* Start *

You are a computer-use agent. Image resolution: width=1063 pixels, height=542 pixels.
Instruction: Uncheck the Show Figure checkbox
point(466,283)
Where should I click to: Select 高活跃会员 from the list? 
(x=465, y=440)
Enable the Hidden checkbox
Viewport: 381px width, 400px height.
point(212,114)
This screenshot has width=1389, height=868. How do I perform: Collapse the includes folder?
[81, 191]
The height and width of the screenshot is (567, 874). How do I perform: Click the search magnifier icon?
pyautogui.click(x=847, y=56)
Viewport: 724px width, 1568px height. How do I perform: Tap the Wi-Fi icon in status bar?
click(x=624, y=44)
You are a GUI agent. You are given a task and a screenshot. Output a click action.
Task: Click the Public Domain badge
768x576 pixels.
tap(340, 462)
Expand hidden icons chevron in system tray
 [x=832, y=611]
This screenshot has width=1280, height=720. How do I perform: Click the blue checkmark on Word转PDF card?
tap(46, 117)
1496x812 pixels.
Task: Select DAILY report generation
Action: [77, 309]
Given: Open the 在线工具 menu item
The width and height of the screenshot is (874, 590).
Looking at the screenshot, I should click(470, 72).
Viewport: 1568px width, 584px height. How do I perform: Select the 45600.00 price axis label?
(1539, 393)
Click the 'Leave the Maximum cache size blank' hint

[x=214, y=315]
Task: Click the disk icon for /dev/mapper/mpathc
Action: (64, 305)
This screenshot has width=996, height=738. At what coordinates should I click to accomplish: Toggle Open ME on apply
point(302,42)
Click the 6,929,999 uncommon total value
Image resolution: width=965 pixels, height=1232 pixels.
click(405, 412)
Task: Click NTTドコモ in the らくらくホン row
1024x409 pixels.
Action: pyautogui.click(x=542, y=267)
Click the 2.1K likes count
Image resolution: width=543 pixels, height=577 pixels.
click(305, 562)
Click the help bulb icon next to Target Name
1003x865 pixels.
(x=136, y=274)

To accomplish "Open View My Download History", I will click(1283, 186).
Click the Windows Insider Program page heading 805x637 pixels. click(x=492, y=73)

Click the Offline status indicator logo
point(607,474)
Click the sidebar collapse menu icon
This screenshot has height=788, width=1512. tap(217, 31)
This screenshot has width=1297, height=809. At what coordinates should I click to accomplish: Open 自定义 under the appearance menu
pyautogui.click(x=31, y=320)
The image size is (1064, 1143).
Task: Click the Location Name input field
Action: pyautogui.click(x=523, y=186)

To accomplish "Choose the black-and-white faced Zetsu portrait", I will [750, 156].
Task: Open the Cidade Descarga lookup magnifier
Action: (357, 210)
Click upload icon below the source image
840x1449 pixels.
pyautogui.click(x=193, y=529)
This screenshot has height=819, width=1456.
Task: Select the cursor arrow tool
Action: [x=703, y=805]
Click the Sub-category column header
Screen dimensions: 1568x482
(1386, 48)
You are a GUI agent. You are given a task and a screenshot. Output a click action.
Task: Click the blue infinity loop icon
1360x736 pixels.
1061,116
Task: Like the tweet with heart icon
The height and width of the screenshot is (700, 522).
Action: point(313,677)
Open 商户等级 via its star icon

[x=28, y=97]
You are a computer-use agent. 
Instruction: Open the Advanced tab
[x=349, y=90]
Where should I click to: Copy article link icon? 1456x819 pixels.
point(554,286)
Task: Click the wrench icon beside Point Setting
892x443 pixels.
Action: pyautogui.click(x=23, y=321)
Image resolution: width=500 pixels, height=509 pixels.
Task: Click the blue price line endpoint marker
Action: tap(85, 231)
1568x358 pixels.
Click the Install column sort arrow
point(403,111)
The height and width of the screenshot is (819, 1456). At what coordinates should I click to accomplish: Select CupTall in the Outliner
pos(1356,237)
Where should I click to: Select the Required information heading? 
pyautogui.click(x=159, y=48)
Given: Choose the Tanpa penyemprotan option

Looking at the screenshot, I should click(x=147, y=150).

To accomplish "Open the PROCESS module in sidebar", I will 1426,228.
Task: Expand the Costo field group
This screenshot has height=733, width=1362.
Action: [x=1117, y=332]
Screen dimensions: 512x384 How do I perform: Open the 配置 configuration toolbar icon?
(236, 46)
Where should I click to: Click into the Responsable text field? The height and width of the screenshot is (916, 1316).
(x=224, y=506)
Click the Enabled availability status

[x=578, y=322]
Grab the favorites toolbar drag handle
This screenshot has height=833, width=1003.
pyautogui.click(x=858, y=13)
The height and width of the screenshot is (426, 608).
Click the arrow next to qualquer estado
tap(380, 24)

* End *

Exercise prompt:
Can you write out the records above word for word, starting at their first line and ending with the line that contains "[x=832, y=611]", including that line?

Response to the exercise:
You are a computer-use agent. Image resolution: width=1063 pixels, height=542 pixels.
Instruction: Uncheck the Show Figure checkbox
point(466,283)
Where should I click to: Select 高活跃会员 from the list? 
(x=465, y=440)
Enable the Hidden checkbox
Viewport: 381px width, 400px height.
point(212,114)
This screenshot has width=1389, height=868. How do I perform: Collapse the includes folder?
[81, 191]
The height and width of the screenshot is (567, 874). How do I perform: Click the search magnifier icon?
pyautogui.click(x=847, y=56)
Viewport: 724px width, 1568px height. How do I perform: Tap the Wi-Fi icon in status bar?
click(x=624, y=44)
You are a GUI agent. You are given a task and a screenshot. Output a click action.
Task: Click the Public Domain badge
768x576 pixels.
tap(340, 462)
Expand hidden icons chevron in system tray
 [x=832, y=611]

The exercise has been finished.